1965 yılında Lawrence Roberts, farklı yerlerdeki iki ayrı bilgisayarı ilk kez birbirleriyle ‘konuşturdu’. Bu deneysel bağlantı, akustik olarak bağlı bir modeme sahip bir telefon hattı kullandı ve paketleri kullanarak dijital verileri aktardı. İlk paket anahtarlamalı ağ geliştirildiğinde, Leonard Kleinrock onu mesaj göndermek için kullanan ilk kişiydi. Stanford’daki bir bilgisayara mesaj göndermek için UCLA’daki bir bilgisayarı kullandı. Kleinrock ‘login’ yazmaya çalıştı ama Stanford monitöründe ‘L’ ve ‘O’ harfleri göründükten sonra sistem çöktü. İkinci bir girişim başarılı oldu ve iki site arasında daha fazla mesaj değiş tokuşu yapıldı. ARPANET doğdu.
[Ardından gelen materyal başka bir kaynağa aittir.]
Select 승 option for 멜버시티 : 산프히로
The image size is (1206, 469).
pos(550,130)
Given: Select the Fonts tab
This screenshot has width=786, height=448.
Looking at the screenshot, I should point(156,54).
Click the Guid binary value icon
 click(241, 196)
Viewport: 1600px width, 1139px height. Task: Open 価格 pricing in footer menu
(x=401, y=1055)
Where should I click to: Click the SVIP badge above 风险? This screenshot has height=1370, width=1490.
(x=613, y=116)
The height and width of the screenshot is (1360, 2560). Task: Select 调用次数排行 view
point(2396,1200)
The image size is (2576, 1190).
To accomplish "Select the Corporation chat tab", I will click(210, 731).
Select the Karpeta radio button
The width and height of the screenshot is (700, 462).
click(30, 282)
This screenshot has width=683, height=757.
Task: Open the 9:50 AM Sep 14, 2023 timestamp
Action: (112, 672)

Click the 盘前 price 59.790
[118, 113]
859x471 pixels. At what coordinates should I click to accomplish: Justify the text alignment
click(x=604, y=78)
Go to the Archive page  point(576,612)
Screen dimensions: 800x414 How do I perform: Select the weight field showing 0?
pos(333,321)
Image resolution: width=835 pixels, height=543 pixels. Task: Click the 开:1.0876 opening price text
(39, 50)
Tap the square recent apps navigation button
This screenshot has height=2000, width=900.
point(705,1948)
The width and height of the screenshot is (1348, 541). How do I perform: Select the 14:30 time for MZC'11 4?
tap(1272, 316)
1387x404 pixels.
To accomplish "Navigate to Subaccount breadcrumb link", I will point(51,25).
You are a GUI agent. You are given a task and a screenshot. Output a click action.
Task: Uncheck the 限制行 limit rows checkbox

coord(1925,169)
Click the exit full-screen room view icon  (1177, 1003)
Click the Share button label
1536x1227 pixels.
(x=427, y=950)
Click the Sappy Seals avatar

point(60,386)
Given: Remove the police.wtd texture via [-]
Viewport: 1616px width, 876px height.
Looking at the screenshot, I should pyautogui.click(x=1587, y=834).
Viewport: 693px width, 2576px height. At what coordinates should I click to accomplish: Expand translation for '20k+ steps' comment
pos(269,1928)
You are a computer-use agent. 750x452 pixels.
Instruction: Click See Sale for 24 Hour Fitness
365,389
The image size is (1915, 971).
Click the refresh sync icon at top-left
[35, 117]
ARPANET’İN YAŞAMI VE ÖLÜMÜ

Başkan Dwight D. Eisenhower, 1958’de Gelişmiş Araştırma Projeleri Ajansı‘nı (ARPA) kurarak ülkedeki en iyi bilim insanlarından bazılarını bir araya getirdi. Amaçları, Amerikan askeri teknolojisinin düşmanlarının önünde kalmasına yardımcı olmak ve Sputnik 1 uydusunun fırlatılması gibi sürprizlerin yeniden yaşanmasını önlemekti. ARPA’nın projeleri arasında, büyük ölçekli bir bilgisayar ağının fizibilitesini test etme görevi de vardı.
Lawrence Roberts, bilim insanı Leonard Kleinrock ile birlikte çalışarak ARPA’da bilgisayar ağları geliştirmekten sorumluydu. Roberts, iki bilgisayarı birbirine bağlayan ilk kişiydi. 1969’da ilk paket anahtarlamalı ağ geliştirildiğinde, Kleinrock bunu başka bir siteye mesaj göndermek için başarıyla kullandı ve ARPA Ağı veya bir başka deyişle ARPANET doğmuş oldu.
ARPANET çalışmaya başladıktan sonra hızla genişledi. 1973’te 30 akademik, askeri ve araştırma kurumu ağa katıldı ve Hawaii, Norveç ve Birleşik Krallık gibi yerleri birbirine bağladı.
ARPANET büyüdükçe, veri paketlerini işlemek için bir dizi kuralın uygulamaya konması gerekiyordu.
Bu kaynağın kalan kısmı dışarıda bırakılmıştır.